Marked hostility towards new and emerging Web3 technologies such as cryptocurrencies risks costing Japan its place as the gaming capital of the world.. We are getting dangerously close to the point of no return, and here’s why.
No one can be sure where the country’s antagonism toward cryptocurrency originated or why it still persists even after the 2021 non-fungible token (NFT) and cryptocurrency “boom” that took off from importantly globally and caused officials in the United States and Europe to reverse their initial antipathy to this space, eventually opening up to regulation. The White House has just published its first cryptocurrency regulatory framework in September 2022, and the European Parliament Committee followed in October 2022 by approving the Crypto Asset Markets framework., also known as MiCA, with an overwhelming vote. As the first European policy on cryptocurrencies, the controversial MiCA text represents a revolutionary step in the direction of what many consider to be the future of the financial world.
Japan, however, takes a very different stance.
we all know that Japan is home to gaming giants like Nintendo and Sega and has been for decades., with triumphs like Super Mario, Sonic the Hedgehog, the Sega Mega Drive and the Game Boy. But, to stay on top of the game (pun absolutely intended), the industry must be able to constantly and rapidly change with the times, and not be stuck where it was when it first gained recognition. Gaming is a very creative space and has always had the technology to support its extraordinary potential. But for that, you have to be able to keep up with new and evolving innovations, or you will be stuck and lethargic.
GameFi is an emerging area of interest in the industry with immense potential. But, if you look more closely, there are very few Japanese companies developing the GameFi sector into what it will surely become in a few years or a decade. And if that doesn’t change soon, the entire industry will be in jeopardy.

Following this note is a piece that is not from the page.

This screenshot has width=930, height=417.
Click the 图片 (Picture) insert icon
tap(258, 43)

The worlds of cryptocurrency and technology are two of the main arenas for the exciting and rapidly evolving progress taking place in the modern age.and in Japan they are being held hostage to crucial elements like taxation and a complicated selection process.

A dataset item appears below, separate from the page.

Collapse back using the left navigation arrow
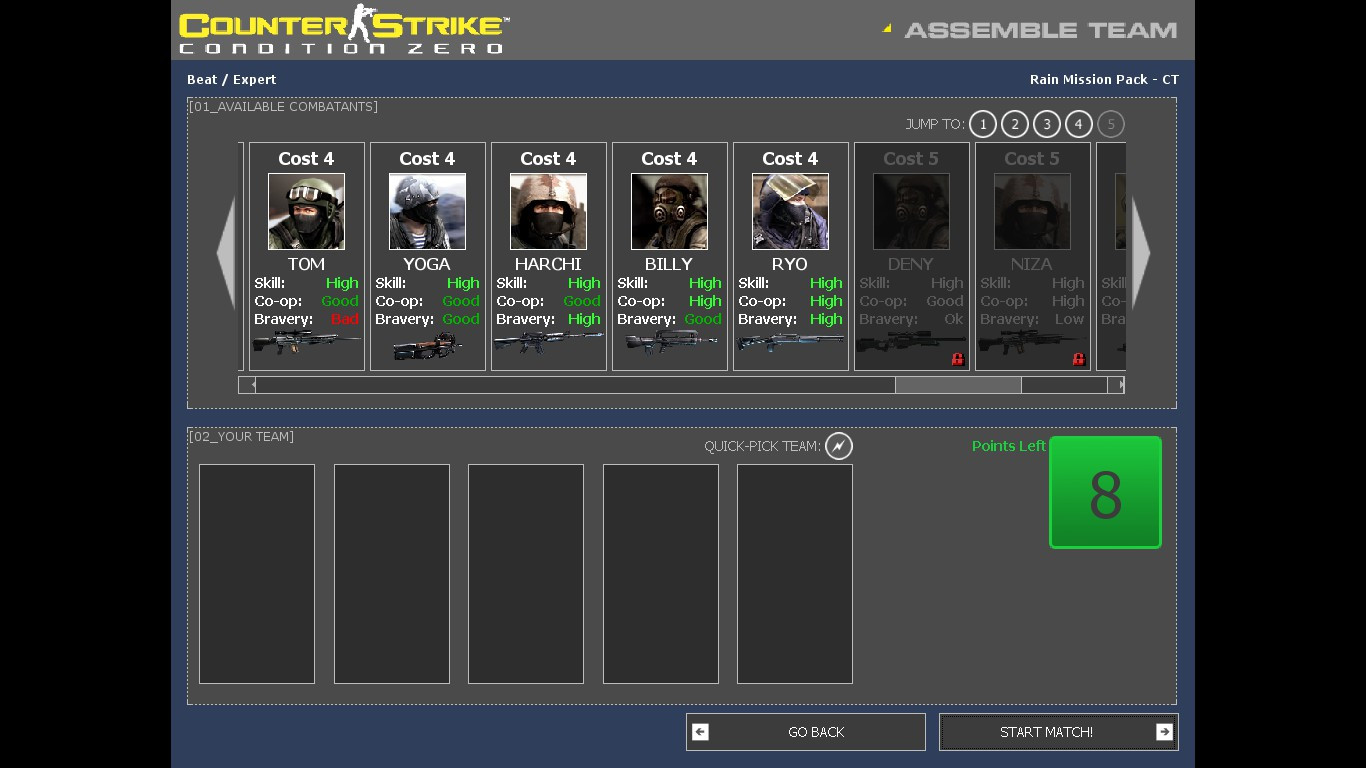 click(x=227, y=254)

In Japan, there is no ground to account for crypto assets properly, and none of the auditors want to audit them. Due to the strict listing rules put in place by the Financial Agency, the process of listing a currency in Japan can be confusing and frustrating to no end. But, when time is money for any entrepreneur with a bright idea, waiting six months for a token to be reviewed is unnecessarily daunting.

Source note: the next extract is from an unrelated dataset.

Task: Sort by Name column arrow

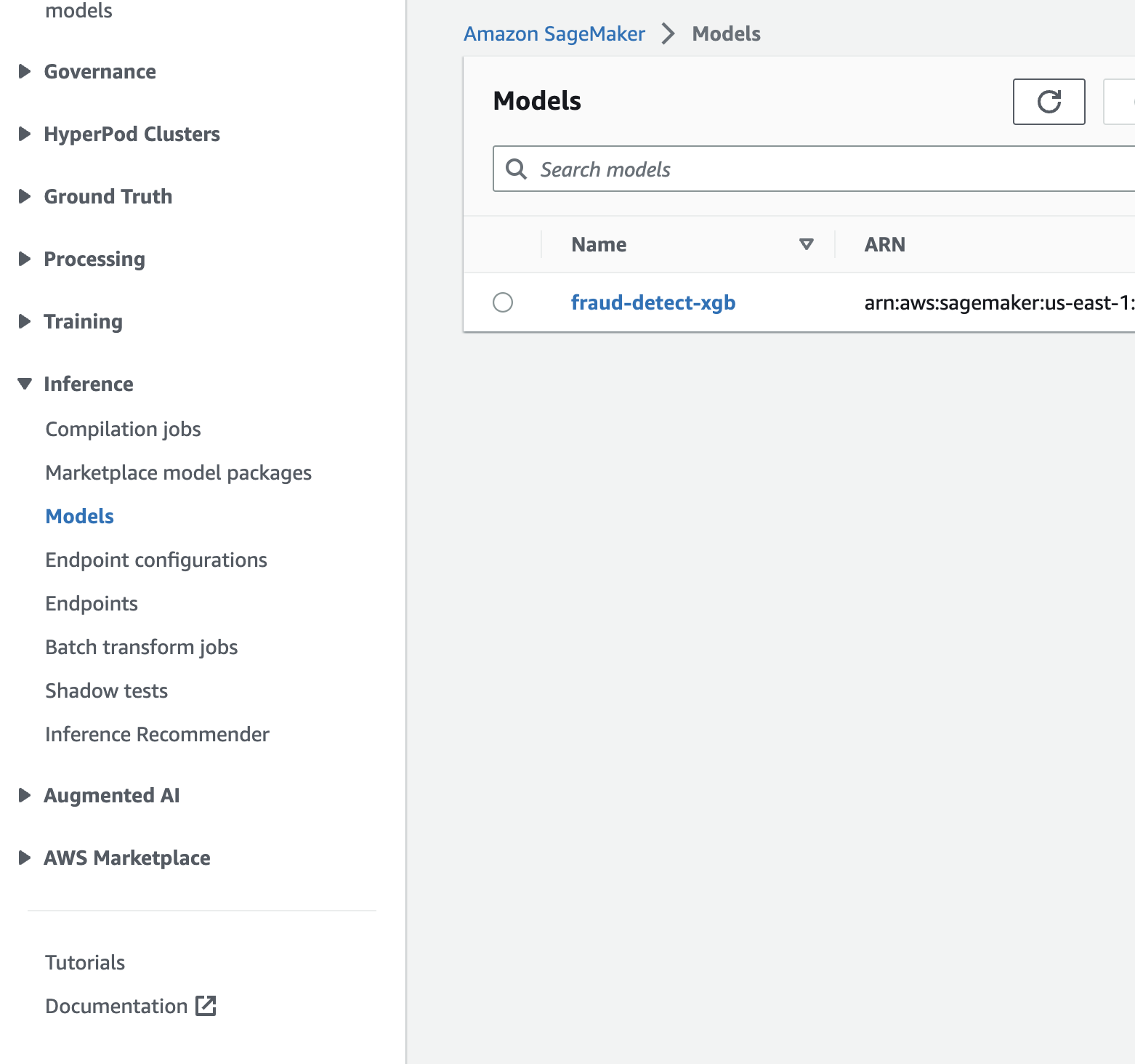Action: click(806, 244)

Also, there is taxation. In Japan, token issuers are taxed on unrealized assets at the end of the fiscal year, regardless of whether they have enough fiat currency to cover the high taxes or not.. And, while non-crypto stock gains are taxed at a flat 20% rate, crypto-related gains are subject to an exorbitant 55% tax rate, a difference of 35 points.
As Japan’s reputation falters, other countries will be waiting with open arms to embrace its brilliant minds and intrepid entrepreneurs who cannot understand why their country turned its back on them.. Europe is full of investor-friendly nations with rational regulatory systems, like the Netherlands. With the new MiCA legislation so close to being widely implemented, it is not unreasonable to wonder if other countries would be better suited to host Japan’s brain drain.
In fact, we might be seeing small improvements in the right direction. The government may be inclined to ease current onerous listing rules soon and allow the country’s $1 trillion cryptocurrency trading market to flourish a little more easily, with exchanges able to “list more than a dozen of coins in one go and without a lengthy selection process.” Y Since taking office in 2021, Japan’s Prime Minister Fumio Kishida has prioritized the development of Web3 as a means of “economic revitalization,” meaning we could witness a marked change in the way the country regulates cryptocurrencies and supports the growth of the Web3 sector as a whole.
But the hours are ticking by, and if only time will tell how Japan’s role in the gaming industry will affect the economy of its future, it’s hard to be overwhelmingly optimistic.
Shinnosuke “Shin” Murata is the founder of blockchain game developer Murasaki. He joined the Japanese conglomerate Mitsui & Co. in 2014 doing auto finance and trading in Malaysia, Venezuela and Bolivia. He left Mitsui to join a sophomore startup called Jiraffe as the company’s first sales representative, and later joined STVV, a Belgian soccer club, as its chief operating officer, helping the club create a token. community. In 2019 he founded Murasaki in the Netherlands.